== Your goal ==
Rewrite all of the records below, swapping "computer-use agent" for "desktop automation agent" wherever it occurs and leaving everything else unchanged.

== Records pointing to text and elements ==

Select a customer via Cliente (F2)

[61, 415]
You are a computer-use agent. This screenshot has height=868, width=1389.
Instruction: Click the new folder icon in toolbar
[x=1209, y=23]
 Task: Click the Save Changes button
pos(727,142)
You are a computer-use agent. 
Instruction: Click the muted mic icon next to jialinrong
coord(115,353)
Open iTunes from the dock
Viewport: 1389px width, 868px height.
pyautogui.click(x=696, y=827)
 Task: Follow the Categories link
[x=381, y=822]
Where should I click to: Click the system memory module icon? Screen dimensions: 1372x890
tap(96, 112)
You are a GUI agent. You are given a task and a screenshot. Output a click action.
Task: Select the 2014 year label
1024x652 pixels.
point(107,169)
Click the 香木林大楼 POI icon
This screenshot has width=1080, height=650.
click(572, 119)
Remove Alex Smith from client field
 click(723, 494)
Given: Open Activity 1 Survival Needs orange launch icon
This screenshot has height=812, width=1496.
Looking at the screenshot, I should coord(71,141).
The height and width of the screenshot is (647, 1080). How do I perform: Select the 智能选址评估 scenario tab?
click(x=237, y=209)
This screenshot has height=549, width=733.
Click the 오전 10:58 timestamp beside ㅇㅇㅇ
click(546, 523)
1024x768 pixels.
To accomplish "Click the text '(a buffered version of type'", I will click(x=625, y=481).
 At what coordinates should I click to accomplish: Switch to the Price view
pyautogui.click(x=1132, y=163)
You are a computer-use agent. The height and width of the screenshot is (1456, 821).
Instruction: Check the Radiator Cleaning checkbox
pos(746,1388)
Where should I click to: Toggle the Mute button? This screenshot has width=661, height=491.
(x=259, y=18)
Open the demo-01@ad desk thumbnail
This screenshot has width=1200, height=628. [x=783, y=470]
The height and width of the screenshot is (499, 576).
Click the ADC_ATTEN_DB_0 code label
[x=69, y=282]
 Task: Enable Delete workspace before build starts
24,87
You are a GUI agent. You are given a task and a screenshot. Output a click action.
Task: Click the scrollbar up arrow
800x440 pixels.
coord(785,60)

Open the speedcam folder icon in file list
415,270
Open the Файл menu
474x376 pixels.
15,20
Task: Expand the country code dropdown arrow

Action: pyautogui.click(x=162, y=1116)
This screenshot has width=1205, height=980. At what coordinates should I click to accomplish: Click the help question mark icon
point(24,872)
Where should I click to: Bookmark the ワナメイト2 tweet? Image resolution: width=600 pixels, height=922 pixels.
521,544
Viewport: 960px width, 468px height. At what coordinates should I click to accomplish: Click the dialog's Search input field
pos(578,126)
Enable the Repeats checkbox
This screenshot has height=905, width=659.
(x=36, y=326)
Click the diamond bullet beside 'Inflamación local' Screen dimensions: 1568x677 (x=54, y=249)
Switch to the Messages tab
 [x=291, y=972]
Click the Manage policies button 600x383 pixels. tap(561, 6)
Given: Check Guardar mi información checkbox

== Reply ==
Select a customer via Cliente (F2)

[61, 415]
You are a desktop automation agent. This screenshot has height=868, width=1389.
Instruction: Click the new folder icon in toolbar
[x=1209, y=23]
 Task: Click the Save Changes button
pos(727,142)
You are a desktop automation agent. 
Instruction: Click the muted mic icon next to jialinrong
coord(115,353)
Open iTunes from the dock
Viewport: 1389px width, 868px height.
pyautogui.click(x=696, y=827)
 Task: Follow the Categories link
[x=381, y=822]
Where should I click to: Click the system memory module icon? Screen dimensions: 1372x890
tap(96, 112)
You are a GUI agent. You are given a task and a screenshot. Output a click action.
Task: Select the 2014 year label
1024x652 pixels.
point(107,169)
Click the 香木林大楼 POI icon
This screenshot has width=1080, height=650.
click(572, 119)
Remove Alex Smith from client field
 click(723, 494)
Given: Open Activity 1 Survival Needs orange launch icon
This screenshot has height=812, width=1496.
Looking at the screenshot, I should coord(71,141).
The height and width of the screenshot is (647, 1080). How do I perform: Select the 智能选址评估 scenario tab?
click(x=237, y=209)
This screenshot has height=549, width=733.
Click the 오전 10:58 timestamp beside ㅇㅇㅇ
click(546, 523)
1024x768 pixels.
To accomplish "Click the text '(a buffered version of type'", I will click(x=625, y=481).
 At what coordinates should I click to accomplish: Switch to the Price view
pyautogui.click(x=1132, y=163)
You are a desktop automation agent. The height and width of the screenshot is (1456, 821).
Instruction: Check the Radiator Cleaning checkbox
pos(746,1388)
Where should I click to: Toggle the Mute button? This screenshot has width=661, height=491.
(x=259, y=18)
Open the demo-01@ad desk thumbnail
This screenshot has width=1200, height=628. [x=783, y=470]
The height and width of the screenshot is (499, 576).
Click the ADC_ATTEN_DB_0 code label
[x=69, y=282]
 Task: Enable Delete workspace before build starts
24,87
You are a GUI agent. You are given a task and a screenshot. Output a click action.
Task: Click the scrollbar up arrow
800x440 pixels.
coord(785,60)

Open the speedcam folder icon in file list
415,270
Open the Файл menu
474x376 pixels.
15,20
Task: Expand the country code dropdown arrow

Action: pyautogui.click(x=162, y=1116)
This screenshot has width=1205, height=980. At what coordinates should I click to accomplish: Click the help question mark icon
point(24,872)
Where should I click to: Bookmark the ワナメイト2 tweet? Image resolution: width=600 pixels, height=922 pixels.
521,544
Viewport: 960px width, 468px height. At what coordinates should I click to accomplish: Click the dialog's Search input field
pos(578,126)
Enable the Repeats checkbox
This screenshot has height=905, width=659.
(x=36, y=326)
Click the diamond bullet beside 'Inflamación local' Screen dimensions: 1568x677 (x=54, y=249)
Switch to the Messages tab
 [x=291, y=972]
Click the Manage policies button 600x383 pixels. tap(561, 6)
Given: Check Guardar mi información checkbox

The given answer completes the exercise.